As a rule I really do NOT like or watch reality TV. But I am completely addicted to anything with Gordon Ramsey helping failing restaurants and their disillusioned owner/chefs out. I especially like the American version, because they really don’t get the Pommy Gordon, at all and they always refuse to accept that they need the help…even though they’ve put themselves forward for it. I mean, I’m aware that all the participants think they’ll get a free makeover – but surely they realise that no-one gets something for nothing? The show is called ‘Ramsey’s Kitchen Nightmares’ for a reason, after all. And yet, I get the overwhelming sense that these people all expect Gords will come on the show, look around, and pronounce them the best restaurant he’s ever seen….even though they have no profits, no customers and woks full of tension going on in the background. I love it. I know Gordon Ramsey is not everyone’s cup of tea, and I agree that the swearing thing is a well developed trademark, but I don’t hold it against him. No indeed, I think he is actually a sensitive and intuitive soul, and a big old softie. He just doesn’t suffer fools.
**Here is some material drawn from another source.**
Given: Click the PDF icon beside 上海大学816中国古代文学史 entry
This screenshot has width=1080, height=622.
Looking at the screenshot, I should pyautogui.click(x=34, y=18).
Tactfully.
In the show I watched last week (the UK version) he’d just spelt it out for the poor soul destroyed owner/chef, that he was there to stay, if the guy could take what he said on board. The guy nodded miserably, and Gordon proceeded to tell him that first up, he needed to change the pretentious name of the place, and the guy went to stone. The place was falling down around his ears, his wife and kids were upstairs relying on him, he was 100,000 pounds in debt – and he dug his heels in about changing the restaurant’s name to Maggie’s – and he couldn’t even think of something else he’d prefer. Hellooooo?
Tonight’s show (the US version, yeah!) he changed the guy’s menu from 20 different pizza, sandwich, burger, entree options to a simple menu with woodfired pizza, roast chicken and steak. The staff loved it, the customers loved it, it looked great, there was much smiling…except for the pouty face of the mid 30’s owner. He looked like an overgrown toddler with a full nappy and broken toys. He changed back to the old menu mid-serviceand destroyed the fabulous ambience of the entire night and then blamed the staff, Gordon and his own personal God, I’m sure. Fabulous stuff!
I, who cringe, inwardly, outwardly and sidewardly at the slightest hint of confrontation in actual, real life, love you Gordon Ramsey. You’d love my kitchen, no really, you would.